The most surprising statement in this apology letter, dated November 22, is when the former trader says that he regrets having filed for Chapter 11 bankruptcy for his empire, made up of FTX and Alameda Research, a hedge fund also operating as a trading platform.
He claimed to have been under a lot of pressure to file for bankruptcy and to have yielded to it, but does not say where this pressure came from.
"An extreme amount of coordinated pressure came, out of desperation, to file for bankruptcy for all of FTX- even entities that were solvent - and despite other jurisdictions' claims," Bankman-Fried wrote in his letter, reviewed by TheStreet. "I understand that pressure and empathize with it; a lot of people had been thrust into challenging circumstances that generally were not their fault."

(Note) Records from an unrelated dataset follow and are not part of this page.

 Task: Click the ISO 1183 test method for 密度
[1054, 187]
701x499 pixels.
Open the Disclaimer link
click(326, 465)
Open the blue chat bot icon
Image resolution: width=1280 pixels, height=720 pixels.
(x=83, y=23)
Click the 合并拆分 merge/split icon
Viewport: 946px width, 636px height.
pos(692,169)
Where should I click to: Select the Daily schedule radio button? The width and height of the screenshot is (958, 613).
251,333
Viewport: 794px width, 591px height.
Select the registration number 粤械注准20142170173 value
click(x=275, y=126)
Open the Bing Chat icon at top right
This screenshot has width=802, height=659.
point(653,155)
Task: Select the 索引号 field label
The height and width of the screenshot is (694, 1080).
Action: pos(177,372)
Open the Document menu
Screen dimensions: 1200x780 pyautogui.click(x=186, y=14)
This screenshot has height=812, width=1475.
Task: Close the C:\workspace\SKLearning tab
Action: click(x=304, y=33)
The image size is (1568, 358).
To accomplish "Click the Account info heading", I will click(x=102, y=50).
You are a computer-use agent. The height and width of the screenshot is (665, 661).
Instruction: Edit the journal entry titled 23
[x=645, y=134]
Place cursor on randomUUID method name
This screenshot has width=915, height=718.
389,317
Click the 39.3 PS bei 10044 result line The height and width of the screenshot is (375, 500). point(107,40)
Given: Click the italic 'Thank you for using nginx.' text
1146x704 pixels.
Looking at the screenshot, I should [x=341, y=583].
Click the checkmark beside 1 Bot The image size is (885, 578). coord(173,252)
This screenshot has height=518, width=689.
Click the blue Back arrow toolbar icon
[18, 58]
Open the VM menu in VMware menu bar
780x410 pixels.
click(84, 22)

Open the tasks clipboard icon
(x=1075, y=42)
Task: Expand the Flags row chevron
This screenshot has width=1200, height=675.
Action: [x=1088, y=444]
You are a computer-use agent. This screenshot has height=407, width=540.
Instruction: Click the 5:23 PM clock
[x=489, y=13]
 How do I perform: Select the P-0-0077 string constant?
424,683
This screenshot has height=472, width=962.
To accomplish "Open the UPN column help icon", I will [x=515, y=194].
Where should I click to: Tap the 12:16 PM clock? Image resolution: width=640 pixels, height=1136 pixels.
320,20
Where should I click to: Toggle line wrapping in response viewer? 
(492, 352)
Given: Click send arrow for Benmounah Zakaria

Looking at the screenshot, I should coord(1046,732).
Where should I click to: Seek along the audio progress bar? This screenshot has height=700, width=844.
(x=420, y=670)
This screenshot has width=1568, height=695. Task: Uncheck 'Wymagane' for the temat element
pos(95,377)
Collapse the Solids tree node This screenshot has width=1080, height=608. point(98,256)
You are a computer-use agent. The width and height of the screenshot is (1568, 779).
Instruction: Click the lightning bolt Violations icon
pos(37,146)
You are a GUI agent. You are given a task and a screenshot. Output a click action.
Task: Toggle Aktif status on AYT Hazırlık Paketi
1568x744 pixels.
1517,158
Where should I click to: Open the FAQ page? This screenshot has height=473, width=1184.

"I reluctantly gave in to that pressure, even though I should have known better; I wish I had listened to those of you who saw and still see value in the platform, which was and is my belief as well."
Bankman-Fried does not specify who exerted this pressure on him and in what form.
You can read the FTX collapse timeline here.
'There Still Is a Chance'
Bankman-Fried claimed that FTX could have avoided filing for bankruptcy. He says that there was investor interest to bail out the group, which required to close an $8 billion hole to satisfy the demands of its panicked customers withdrawing their money.
"We likely could have raised significant funding; potential interest in billions of dollars of funding came in roughly eight minutes after I signed the Chapter 11 docs," the former "emperor" of crypto said.
"Between those funds, the billions of dollars of collateral the company still held, and the interest we'd received from other parties, I think we probably could have returned large value to customers and saved the business."
He doesn't stop there. He still believes it's not too late.
"Maybe there still is a chance to save the company," Bankman-Fried wrote. "I believe that there are billions of dollars of genuine interest from new investors that could go to making customers whole. But I can't promise you that anything will happen, because it's not my choice."
What Bankman-Fried fails to say, however, is that, even if FTX had been bailed out, the group had already lost the trust of its customers and investors. There was a general feeling of suspicion that had caused a run on the bank. In the financial industry, suspicion and loss of trust are two things that very few institutions can survive.
Court documents produced this week by Alvarez & Marsal North America, one of the advisers hired to help restructure Sam Bankman-Fried's crypto empire, showed that the cryptocurrency exchange and a number of its affiliates had $1.24 billion in cash on the balance sheet when the firm filed for bankruptcy.
Alameda Research had nearly $401 million on its balance sheet, according to a filing with the U.S. Bankruptcy Court for the District of Delaware.
FTX Owes $3 Billion to Top Creditors
FTX recently revealed that its top 50 creditors are seeking $3 billion in claims. The insolvent company released the amount of the claims for each of its top creditors but did not name them or disclose any information about their headquarters.
In his letter to his former employees, Bankman-Fried does not respond to a scathing criticism from new FTX CEO John Ray and attorney James Bromley, co-head of the restructuring practice at law firm Sullivan & Cromwell.
"Never in my career have I seen such a complete failure of corporate controls and such a complete absence of trustworthy financial information as occurred here," Ray wrote in a 30-page document filed with the United States Bankruptcy Court for the District of Delaware. "From compromised systems integrity and faulty regulatory oversight abroad, to the concentration of control in the hands of a very small group of inexperienced, unsophisticated and potentially compromised individuals, this situation is unprecedented."
Bromley drove the point home: "We have probably witnessed one of the most abrupt and difficult corporate collapses in the history of corporate America," Bromley told a Delaware bankruptcy court during a court hearing on November 22.